*** Excerpted text ***
How do we define laundry sustainability? Let's start with what it isn't.
Sustainable laundry is not simply using cold water in wash cycles or low heat when drying. It isn't hotels asking guests to re-use towels. It isn't commercial launderers switching to a more eco-friendly detergent type.
Truly sustainable laundry is much more than that.
A Sustainable Laundry Revolution
When the Department of Energy updated its standards for power usage in household appliances in the mid-1990s, it changed the way people thought about their laundry. The federally-sponsored Energy Star program started applying its signature star emblem to washing machines, and by 2005 about 15% of U.S. households had switched to energy-efficient washers.
It was a big step forward for laundry sustainability, but it certainly wasn't the end of the road.
Aside from energy usage, a major concern—particularly for the hospitality industry—was water usage. According to the EPA, hotels and other lodging providers use approximately 15% of the total water used in commercial and institutional facilities in the U.S. The new high-efficiency trend was making its way from households to businesses, but the focus was on conserving energy, not water, and our global water supply is dwindling.
The problem there is that water and energy usage are inextricably linked in laundry operations. A large percentage of the energy used in commercial and hotel laundry operations is used to heat up the water used in each cycle. Without reducing water usage, you can only get so far with reducing energy.
For laundry businesses, and hospitality businesses that include laundry operations, true sustainability means considering all sides of conservation. That translates to limiting energy and water, as well as focusing on environmentally-friendly processes. It's about finding a holistic solution, not fixing one piece of the puzzle.
How to Make Your Laundry Operation Sustainable
Traditional commercial laundry machines are notoriously wasteful, particularly when it comes to water and energy use. However, there are ways to reduce that waste and make your laundry operation more sustainable.
*** Dataset entries ***
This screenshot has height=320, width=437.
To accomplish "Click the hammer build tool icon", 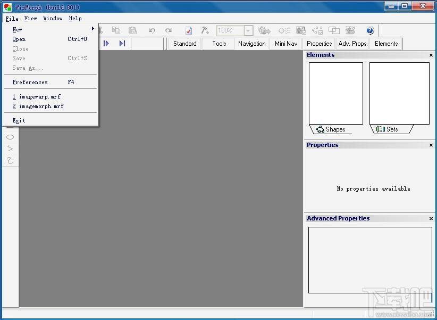I will point(205,30).
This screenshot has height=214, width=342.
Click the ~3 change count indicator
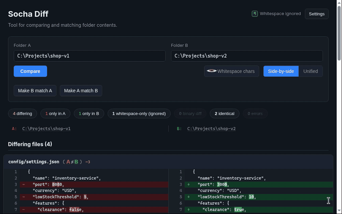[88, 162]
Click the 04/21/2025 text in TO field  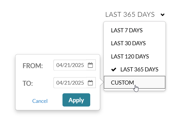(70, 83)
***
- [Task brief] Continue the laundry sustainability article above from its last sentence, with the ways it says a commercial laundry operation can cut waste, not the rows.

- [Exercise answer]
Step #1: Use cold water whenever possible
Water isn't the only resource gobbled up in laundry operations. It takes a surprising amount of energy to heat the water used in traditional washing machines, and cold water is just as effective at disinfecting linens.
Step #2: Monitor your usage
Do you know what your laundry is costing your business? We’re willing to bet it’s more than you think. Today's technology gives us the chance to not only better monitor the cost of laundry operations, but the usage of individual resources. An AHLA survey found that for hotels, both in-room energy sensors and whole building energy management systems are becoming more common, and laundry software solutions allow you to take the same control over your hotel laundry service.
Step #3: Upgrade to low-water laundry machines
With Hydrofinity near-waterless laundry systems, you save water, energy and detergent on every load. You can reduce energy usage in your laundry operations by up to 50%, and water usage by up to 80%.
Hydrofinity's Mission: Laundry Sustainability
By helping our customers reduce their environmental footprint while creating substantial cost savings in their laundry operations, we'll begin to change the conversation in commercial laundry to focus on water conservation and ongoing sustainability.